Our response: Thank you for your valuable advice. According to your suggestion, we have added a brief introduction of the RNA-seq data in the Result. Please see lines 209-214 in the revised manuscript for details.

 

Question 3: Line 157: The sentence needs to be completed, “…genes in tomato were under purifying.” Perhaps it is meant to say “under purifying selection”.

Our response: Thank you very much to point out this information. According to your suggestion, we have re-written the relevant part to “genes in tomato were under purifying selection”. Please see lines 154-156 in the revised manuscript for details.

 

Question 4: Line 194: It seems that Figure 7b is cited before Figure 6.

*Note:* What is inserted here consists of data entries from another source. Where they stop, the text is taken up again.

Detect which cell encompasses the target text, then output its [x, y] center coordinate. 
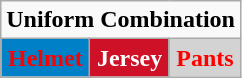
Helmet [46, 58]
Pants [204, 58]
Jersey [130, 58]
Uniform Combination [121, 20]
Determine the (X, Y) coordinate at the center of the cell enclosing the given text.  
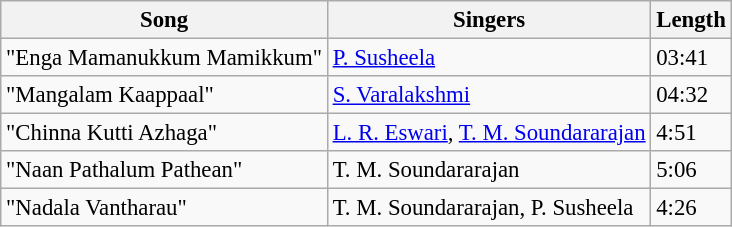
Length (691, 20)
04:32 (691, 95)
S. Varalakshmi (489, 95)
T. M. Soundararajan, P. Susheela (489, 208)
"Chinna Kutti Azhaga" (164, 133)
"Mangalam Kaappaal" (164, 95)
"Enga Mamanukkum Mamikkum" (164, 58)
L. R. Eswari, T. M. Soundararajan (489, 133)
4:51 (691, 133)
03:41 (691, 58)
5:06 (691, 170)
Singers (489, 20)
4:26 (691, 208)
Song (164, 20)
T. M. Soundararajan (489, 170)
P. Susheela (489, 58)
"Nadala Vantharau" (164, 208)
"Naan Pathalum Pathean" (164, 170)
Pinpoint the cell where the given text exists, returning its (x, y) midpoint coordinate. 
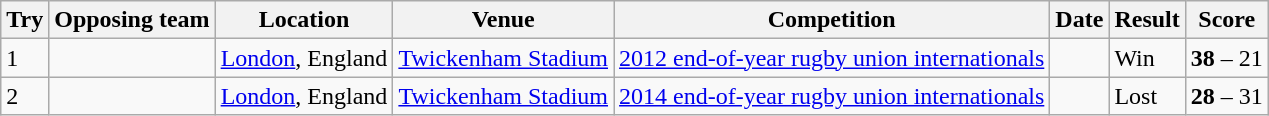
2014 end-of-year rugby union internationals (832, 96)
38 – 21 (1226, 58)
Try (25, 20)
Lost (1147, 96)
Score (1226, 20)
Location (304, 20)
Win (1147, 58)
Competition (832, 20)
Venue (504, 20)
Result (1147, 20)
28 – 31 (1226, 96)
2012 end-of-year rugby union internationals (832, 58)
1 (25, 58)
Date (1080, 20)
Opposing team (132, 20)
2 (25, 96)
Find where the given text appears and provide that cell's center as [X, Y] coordinate. 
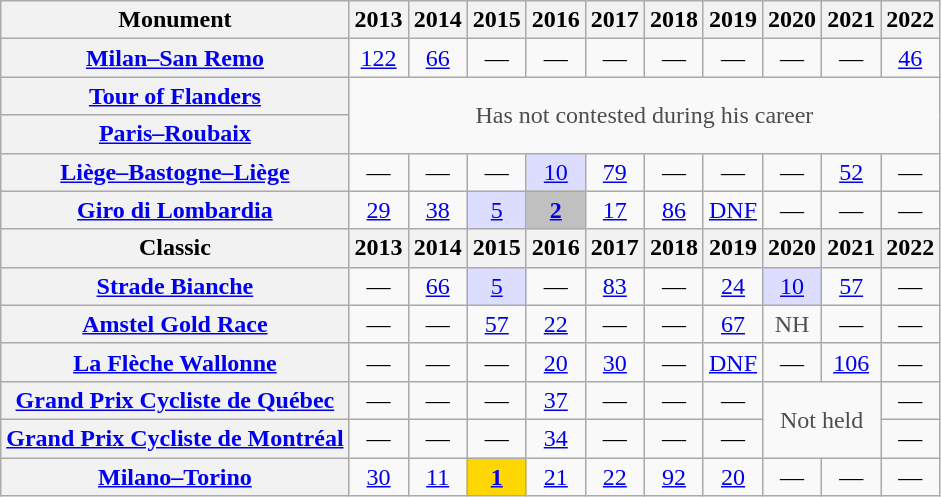
Strade Bianche [175, 286]
29 [378, 210]
46 [910, 58]
106 [852, 362]
1 [496, 477]
Monument [175, 20]
24 [732, 286]
Grand Prix Cycliste de Montréal [175, 438]
Giro di Lombardia [175, 210]
Tour of Flanders [175, 96]
La Flèche Wallonne [175, 362]
67 [732, 324]
Milan–San Remo [175, 58]
11 [438, 477]
21 [556, 477]
92 [674, 477]
Not held [822, 419]
Liège–Bastogne–Liège [175, 172]
37 [556, 400]
79 [614, 172]
Grand Prix Cycliste de Québec [175, 400]
38 [438, 210]
Has not contested during his career [644, 115]
122 [378, 58]
Amstel Gold Race [175, 324]
86 [674, 210]
NH [792, 324]
Classic [175, 248]
2 [556, 210]
34 [556, 438]
52 [852, 172]
17 [614, 210]
Paris–Roubaix [175, 134]
83 [614, 286]
Milano–Torino [175, 477]
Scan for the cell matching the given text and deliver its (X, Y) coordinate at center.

Our response: Thank you for your careful reading of our manuscript. qRT-PCR results in Figure 7b are validation of transcriptome of SlTGLs in different organs presented in Figure 5. So it is reasonable to cite Figure 7b before Figure 6 (transcriptome of SlTGLs under abiotic stress conditions).

 

Question 5: Lines 209-210: There is no introduction of the RNA-seq analysis that is presented in this manuscript. From the sentence, “Based on the primary analysis of our RNA-seq data…” this reader’s reaction was to wonder to what RNA-seq data the authors were referring. This section needs to introduce the RNA-seq experiment. Only a small description and rationale can be found in the legend of Figure 6.

Our response: Thank you for your suggestion. We have added a brief introduction of the RNA-seq analysis to provide the rationale for this experiment and please lines 209-214 in the revised manuscript for details.

 

Question 6: Lines 215-216: I appreciate that the authors responded to my queries regarding why these five genes were selected. However, some sort of rationale also needs to be provided in the text as to why these five genes were selected, all from group “a”.

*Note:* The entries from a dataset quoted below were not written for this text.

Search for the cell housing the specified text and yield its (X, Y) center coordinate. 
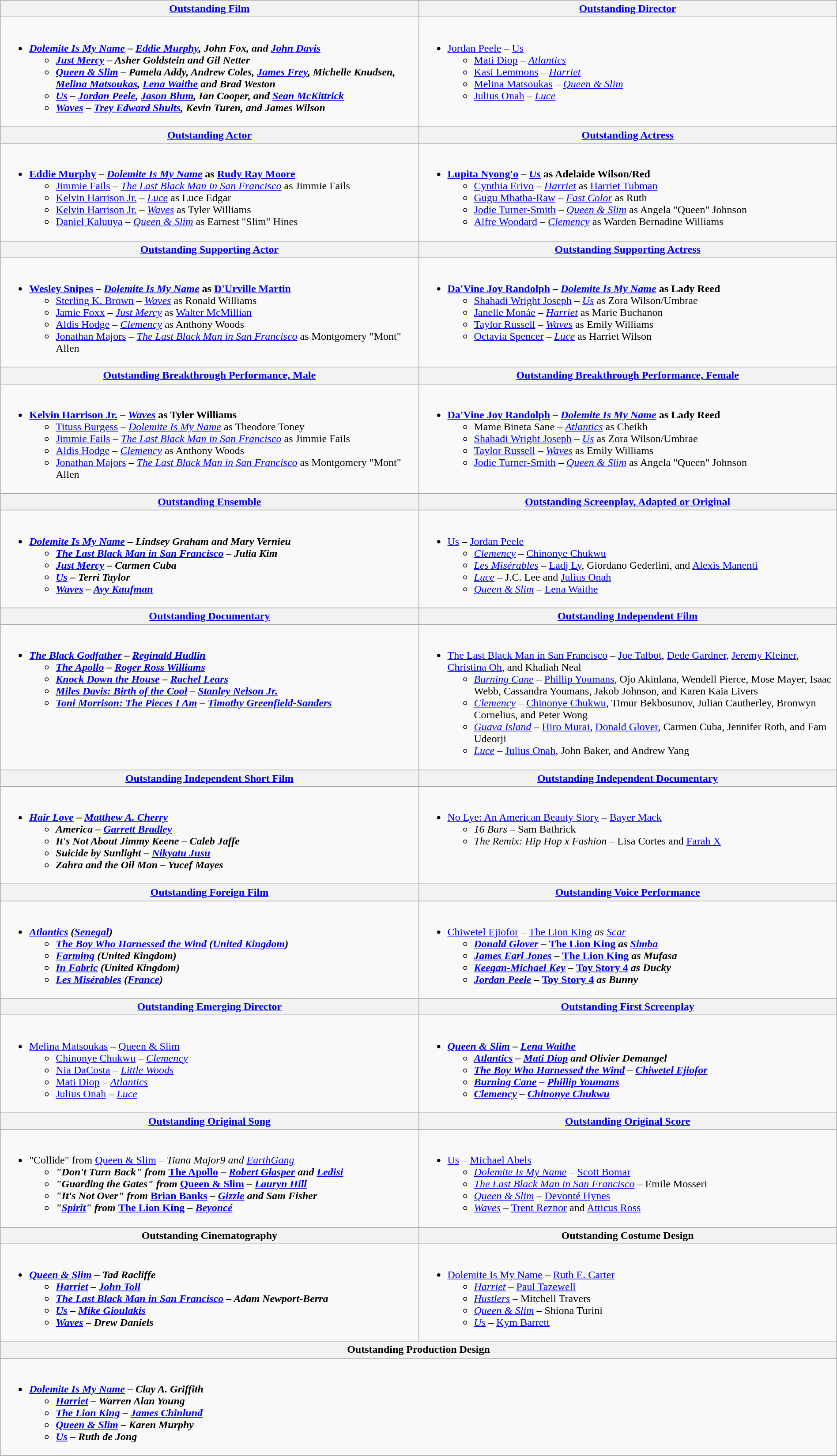
Outstanding Original Song (209, 1122)
Melina Matsoukas – Queen & SlimChinonye Chukwu – ClemencyNia DaCosta – Little WoodsMati Diop – AtlanticsJulius Onah – Luce (209, 1065)
Outstanding Production Design (418, 1350)
Outstanding Documentary (209, 616)
Outstanding Breakthrough Performance, Female (628, 376)
Outstanding Independent Documentary (628, 778)
Outstanding Voice Performance (628, 893)
Outstanding Supporting Actor (209, 249)
Outstanding Independent Film (628, 616)
Jordan Peele – UsMati Diop – AtlanticsKasi Lemmons – HarrietMelina Matsoukas – Queen & SlimJulius Onah – Luce (628, 72)
Outstanding Screenplay, Adapted or Original (628, 502)
Outstanding Original Score (628, 1122)
Dolemite Is My Name – Ruth E. CarterHarriet – Paul TazewellHustlers – Mitchell TraversQueen & Slim – Shiona TuriniUs – Kym Barrett (628, 1293)
Atlantics (Senegal)The Boy Who Harnessed the Wind (United Kingdom)Farming (United Kingdom)In Fabric (United Kingdom)Les Misérables (France) (209, 950)
Outstanding Emerging Director (209, 1007)
Outstanding Actress (628, 135)
Outstanding Foreign Film (209, 893)
Outstanding Breakthrough Performance, Male (209, 376)
Outstanding First Screenplay (628, 1007)
Outstanding Actor (209, 135)
Outstanding Costume Design (628, 1236)
No Lye: An American Beauty Story – Bayer Mack16 Bars – Sam BathrickThe Remix: Hip Hop x Fashion – Lisa Cortes and Farah X (628, 836)
Outstanding Cinematography (209, 1236)
Outstanding Director (628, 9)
Outstanding Ensemble (209, 502)
Dolemite Is My Name – Clay A. GriffithHarriet – Warren Alan YoungThe Lion King – James ChinlundQueen & Slim – Karen MurphyUs – Ruth de Jong (418, 1407)
Queen & Slim – Tad RacliffeHarriet – John TollThe Last Black Man in San Francisco – Adam Newport-BerraUs – Mike GioulakisWaves – Drew Daniels (209, 1293)
Outstanding Independent Short Film (209, 778)
Outstanding Film (209, 9)
Outstanding Supporting Actress (628, 249)
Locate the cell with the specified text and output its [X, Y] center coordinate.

Our response: Thank you for your careful reading of our manuscript. We explained the rationale why we choose these five genes for further analysis by qRT-PCR. Please see lines 191-195in the revised manuscript for details.

 

Question 7: Line 374: What sequence processing and data analysis methods were used?

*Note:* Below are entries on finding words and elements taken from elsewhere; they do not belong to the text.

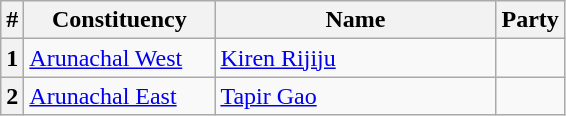
# [12, 20]
Arunachal West [120, 58]
Tapir Gao [356, 96]
1 [12, 58]
2 [12, 96]
Kiren Rijiju [356, 58]
Arunachal East [120, 96]
Constituency [120, 20]
Party [530, 20]
Name [356, 20]
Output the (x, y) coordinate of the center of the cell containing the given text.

Our response: Thank you for your suggestion. The transcriptome data used in this manuscript is obtained through the next generation sequencing technology with Illumina HiSeq2500. RNA-Seq data were analyzed by the TopHat and Bowtie2 programs. We used the Cuffdiff, a program within Cufflinks (http://cufflinks.cb-cb.umd.edu/), for differential gene expression analysis. Please see lines 378-381 in the revised manuscript for details.

 

Question 8: Figure 7a. The authors might re-assess the connecting letters reported for the SlTGLa6 panel. It is surprising that the first two bars are not statistically different (they are both labeled with a letter “d”).

Our response: Thank you for your careful reading of our manuscript. We are sorry again for this mistake. There is indeed a difference between the first two bars, which we have corrected in the revised Figure 7a.